[Source records]
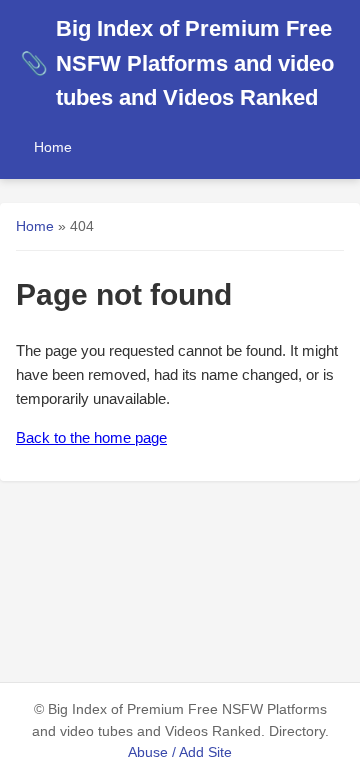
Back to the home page (91, 437)
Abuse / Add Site (180, 752)
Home (53, 147)
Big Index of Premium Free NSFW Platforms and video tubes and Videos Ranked (177, 63)
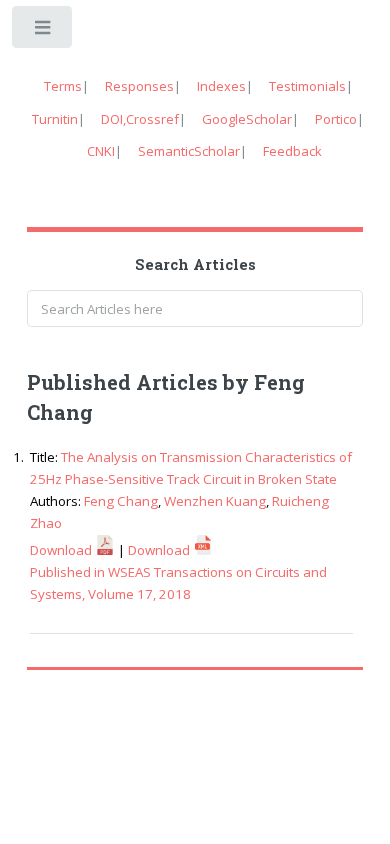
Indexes (221, 86)
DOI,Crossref (140, 119)
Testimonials (307, 86)
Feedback (292, 151)
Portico (336, 119)
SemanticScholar (189, 151)
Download (62, 550)
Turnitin (55, 119)
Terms (63, 86)
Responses (139, 86)
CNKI (101, 151)
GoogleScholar (247, 119)
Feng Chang (121, 501)
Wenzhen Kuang (215, 501)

** Task details **
Copy the records above exactly, leaving out every picture.

** Solved exercise **
Back to the home page (91, 437)
Abuse / Add Site (180, 752)
Home (53, 147)
Big Index of Premium Free NSFW Platforms and video tubes and Videos Ranked (177, 63)
Indexes (221, 86)
DOI,Crossref (140, 119)
Testimonials (307, 86)
Feedback (292, 151)
Portico (336, 119)
SemanticScholar (189, 151)
Download (62, 550)
Turnitin (55, 119)
Terms (63, 86)
Responses (139, 86)
CNKI (101, 151)
GoogleScholar (247, 119)
Feng Chang (121, 501)
Wenzhen Kuang (215, 501)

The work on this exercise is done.